They're undefeated. They've outscored opponents by 99 points -- tops in the NFL. They've given up the fewest points in the NFL and scored the second most. Their quarterback, Brock Purdy, leads the NFL in passer rating, while their running back, Christian McCaffrey, leads the NFL in yards from scrimmage and touchdowns. Both are legitimate MVP candidates.

This past Sunday, the 49ers faced their first "test" of the 2023 season -- the Dallas Cowboys. And the 49ers embarrassed them. Beat them 42-10 on national television. Neutralized the best edge rusher in the NFL, Micah Parsons, and made Dak Prescott look completely washed up.

So do the 49ers have a weakness?

Every team should have a weakness -- there's a salary cap. Teams have to pick and choose where to invest in their roster. Where they want to spend big and where they want to save money.
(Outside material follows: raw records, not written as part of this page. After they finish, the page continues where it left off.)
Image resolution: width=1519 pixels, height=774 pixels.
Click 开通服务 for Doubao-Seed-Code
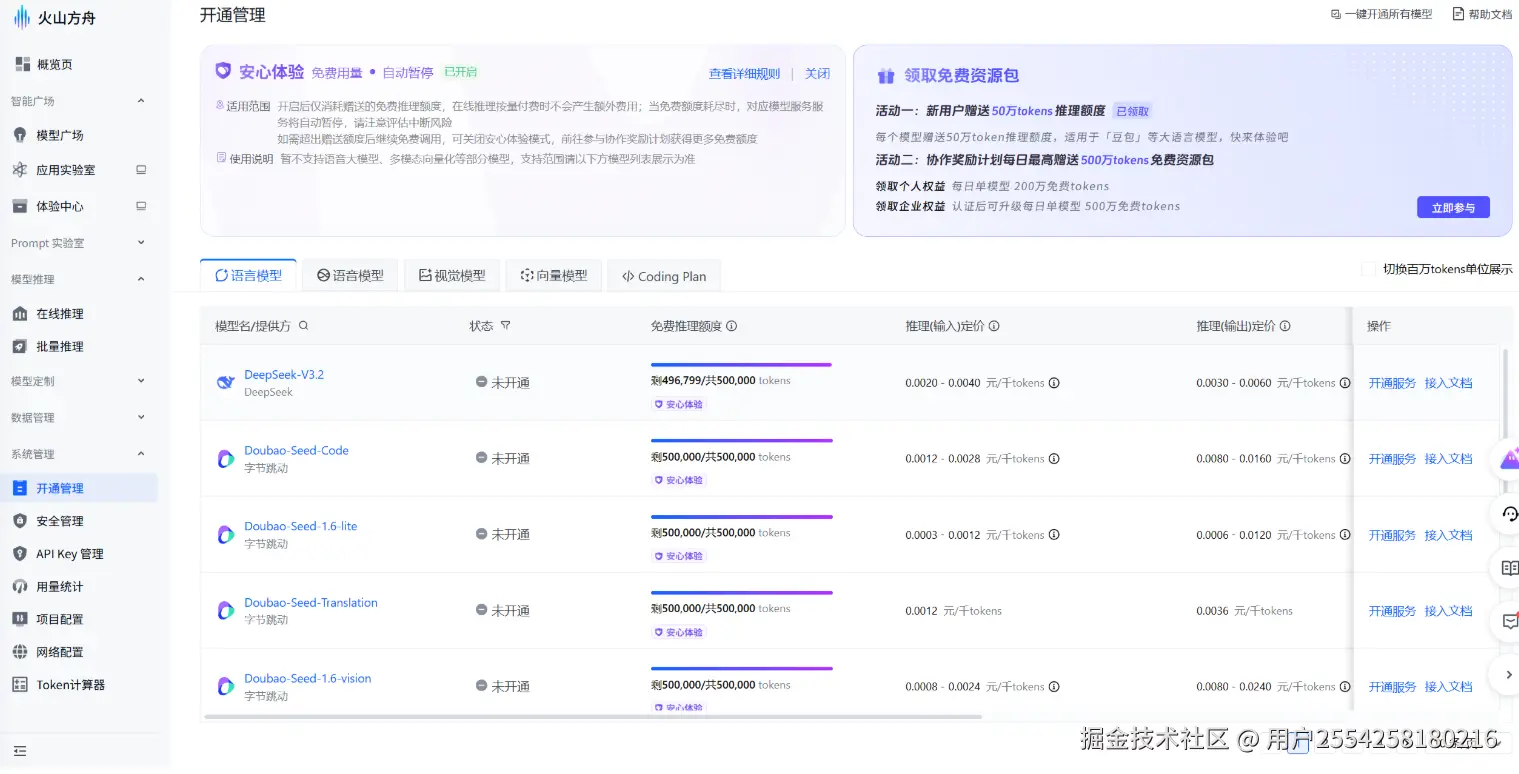[x=1392, y=459]
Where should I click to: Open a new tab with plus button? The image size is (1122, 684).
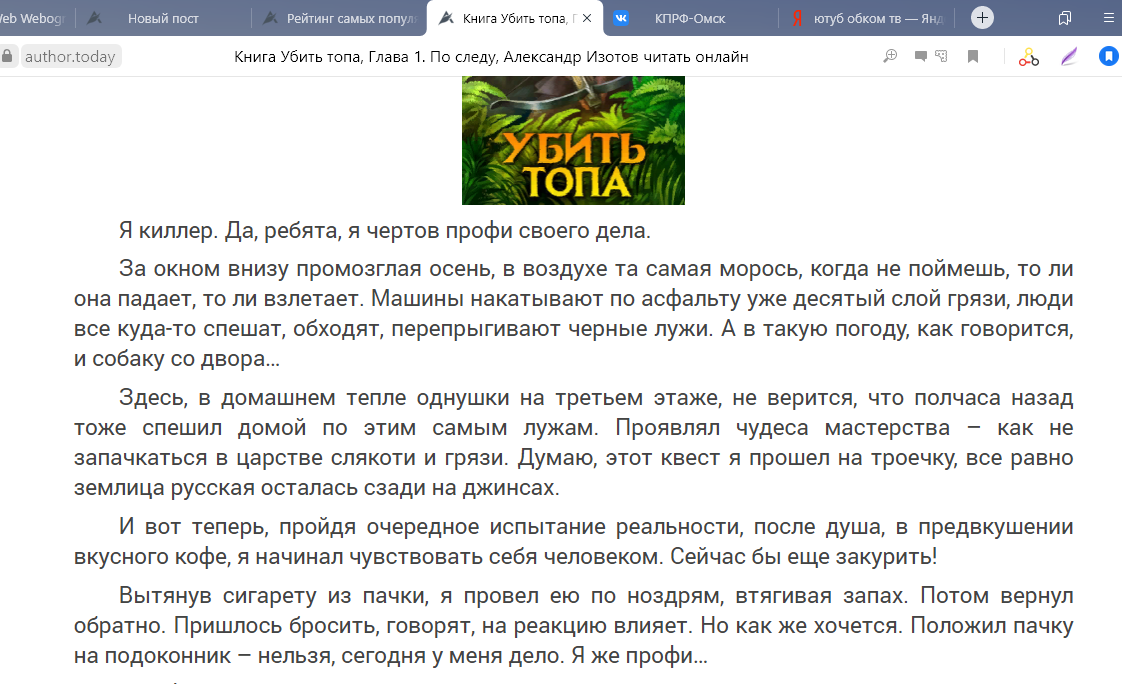tap(983, 18)
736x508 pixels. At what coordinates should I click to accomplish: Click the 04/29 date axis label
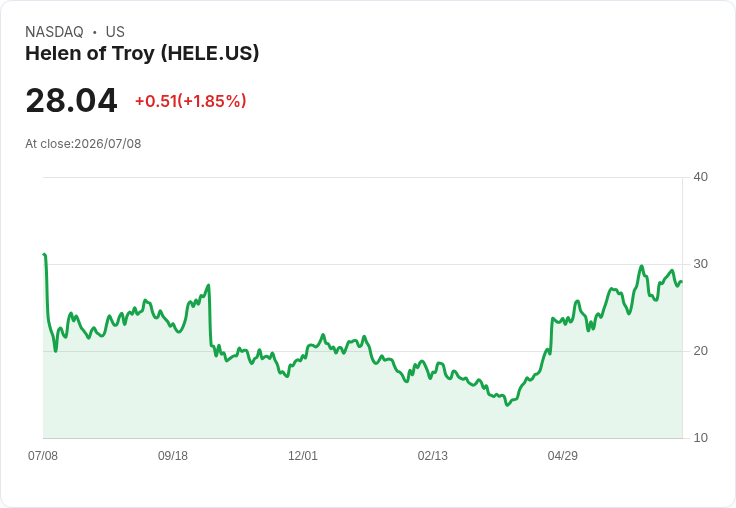(x=562, y=455)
The 49ers are forced to make these tough decisions, too, and yet they still have one of the most dominant rosters in decades. It's almost like a pre-salary-cap roster, the kind you'd see from the 49ers and Cowboys in the early 1990s.

The 49ers choose to save money on their offensive line, so clearly that's a weakness. And yet, it gave up just one sack this past week to the best pass rush in the league. Kyle Shanahan is so good at scheming around that weakness, and Purdy is so good at avoiding pressure, and McCaffrey is so good at running the ball, mediocre pass protection hasn't hurt the 49ers yet.

The 49ers also have a weakness at slot cornerback -- Isaiah Oliver is replaceable. But he's the only weakness on the defense, which is elite. And the offense is elite, too. So Oliver isn't hurting the 49ers much.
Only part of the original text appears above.